La reazione inattesa dall'esterno
Mentre l’episodio suscitava stupore e perplessità, lasciando interdetti gli osservatori per la sua natura paradossale, da fuori campo sono arrivate dichiarazioni che hanno ulteriormente alimentato la discussione. L’allenatore dell’Everton, David Moyes, invece di condannare l’accaduto o di dissociarsi dall’azione del suo giocatore, ha espresso un’insolita forma di apprezzamento per il nervosismo e la competitività manifestati dai calciatori, giustificando di fatto, seppur indirettamente, la reazione di Gueye. Una presa di posizione, la sua, che interpreta la lite come un segno di passione e attaccamento alla causa, piuttosto che come un grave momento di disequilibrio e mancanza di disciplina all’interno del gruppo.
La vittoria in dieci uomini
Nonostante la pesante menomazione, l’Everton è riuscito a ribaltare completamente le previsioni, dimostrando una compattezza e una determinazione fuori dal comune. A siglare la rete della vittoria, al ventinovesimo minuto, è stato Dewsbury-Hall, che ha approfittato di un’azione ben costruita per battere il portiere avversario. Da quel momento in poi, la squadra di Moyes ha imbastito una solida resistenza, affidata non solo a un reparto difensivo ordinato, ma anche a una serie di parate decisive operate dal portiere Pickford, il quale, soprattutto nella ripresa, è stato fondamentale per preservare il risultato e negare ogni speranza di rimonta al Manchester United.
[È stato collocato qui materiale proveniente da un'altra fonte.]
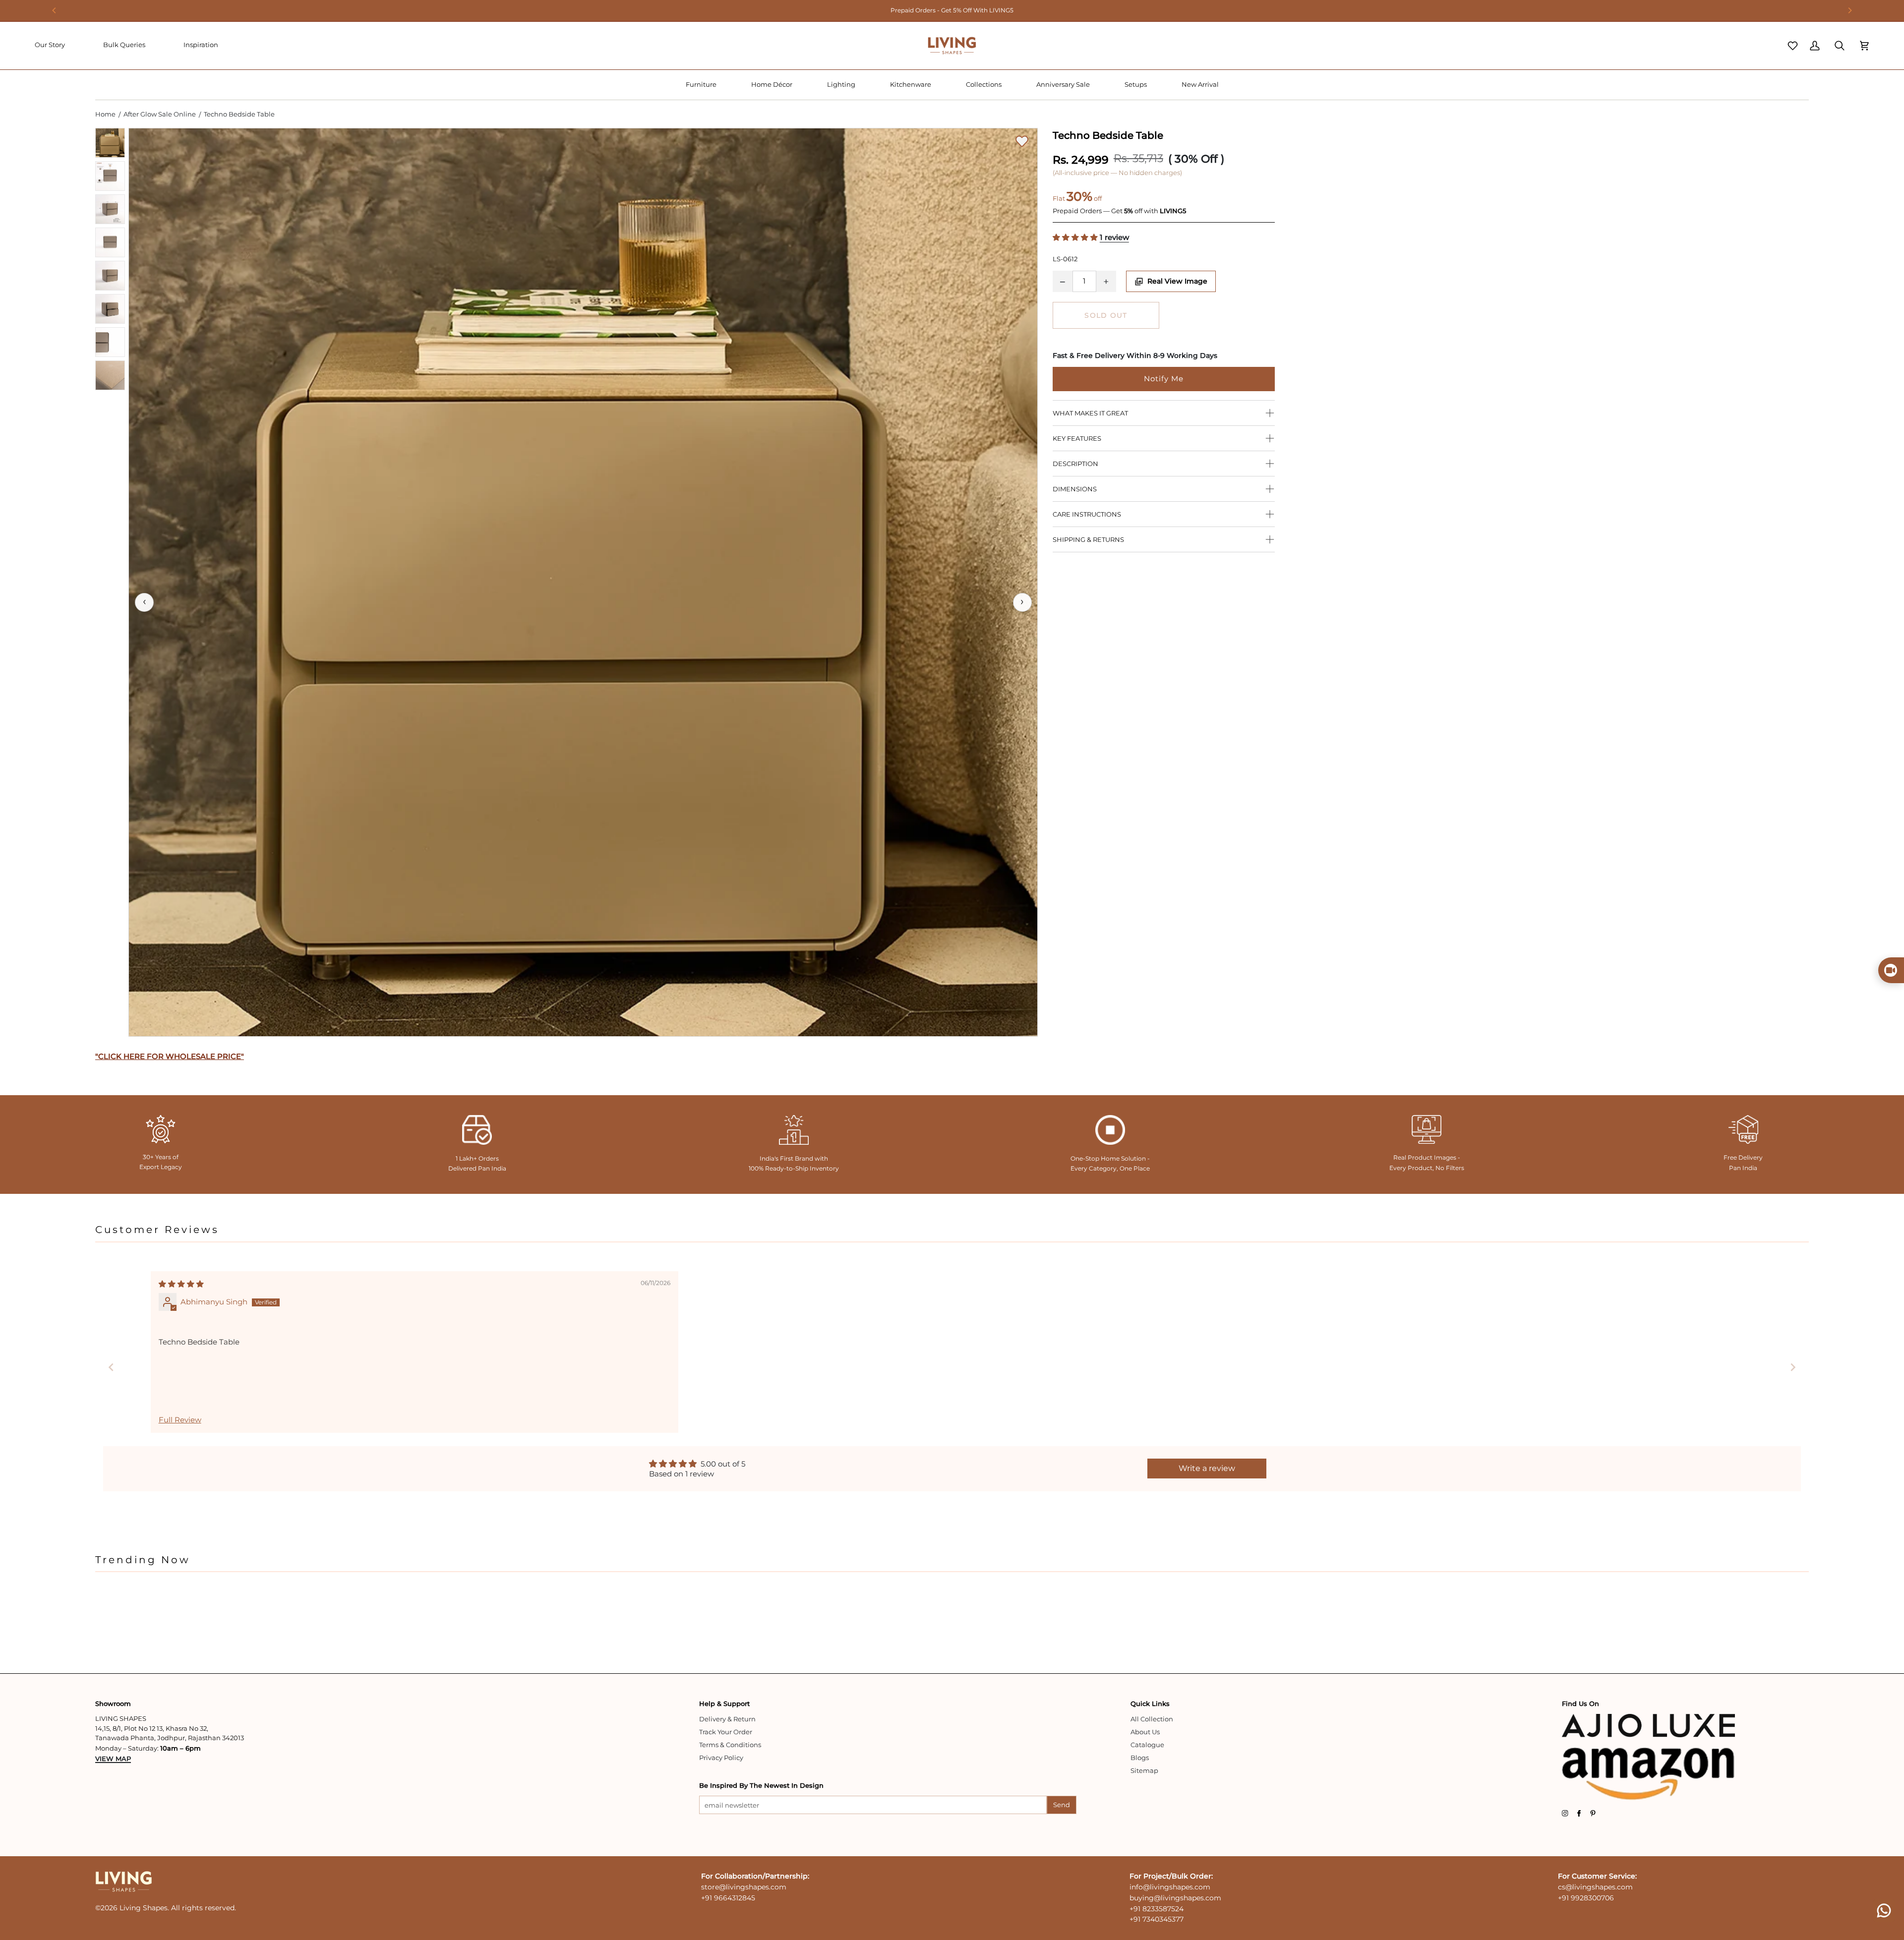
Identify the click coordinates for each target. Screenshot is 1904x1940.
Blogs (1139, 1758)
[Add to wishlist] (1022, 141)
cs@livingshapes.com (1595, 1886)
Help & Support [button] (724, 1703)
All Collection (1151, 1719)
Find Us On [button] (1580, 1703)
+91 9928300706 (1586, 1897)
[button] (701, 85)
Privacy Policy (721, 1758)
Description (1075, 464)
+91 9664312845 (728, 1897)
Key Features (1077, 438)
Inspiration (200, 45)
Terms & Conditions (730, 1745)
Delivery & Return (727, 1719)
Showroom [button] (113, 1703)
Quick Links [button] (1150, 1703)
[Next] (1849, 10)
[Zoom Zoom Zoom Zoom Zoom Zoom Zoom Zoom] (583, 582)
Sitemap (1144, 1770)
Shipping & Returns (1088, 539)
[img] (181, 1284)
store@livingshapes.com (743, 1886)
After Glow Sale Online (159, 114)
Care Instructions (1087, 514)
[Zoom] (583, 582)
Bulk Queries (124, 45)
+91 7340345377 (1157, 1919)
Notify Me (1164, 378)
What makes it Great (1090, 413)
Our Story (50, 45)
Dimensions (1075, 489)
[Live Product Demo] (1891, 970)
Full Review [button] (180, 1419)
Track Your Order (725, 1732)
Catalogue (1147, 1745)
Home (105, 114)
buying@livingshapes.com (1175, 1897)
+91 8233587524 (1157, 1908)
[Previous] (55, 10)
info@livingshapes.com (1170, 1886)
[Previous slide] (111, 1367)
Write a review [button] (1207, 1468)
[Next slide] (1793, 1367)
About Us (1145, 1732)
Un caso che travalica il campo
L’espulsione di Gueye, definibile senza mezzi termini come una delle più bizzarre degli ultimi anni, trascende il mero episodio di gioco per aprire una riflessione sui codici di condotta all’interno di uno spogliatoio. Il fatto che un giocatore esperto, di trentasei anni, abbia reagito in maniera così eclatante contro un proprio compagno, il quale a sua volta lo avrebbe apostrofato in modo pesante, delinea un quadro di tensioni che esplodono sotto la pressione della competizione. Ciò che emerge, al di là dell’esito della partita, è la complessa dinamica delle relazioni umane in un ambiente ad alta intensità, dove la passione può talvolta sfociare in gesti incontrollati, i quali, se da un lato sono riprovabili, dall’altro vengono letti da alcuni addetti ai lavori come un sintomo di un carattere ritenuto necessario per vincere.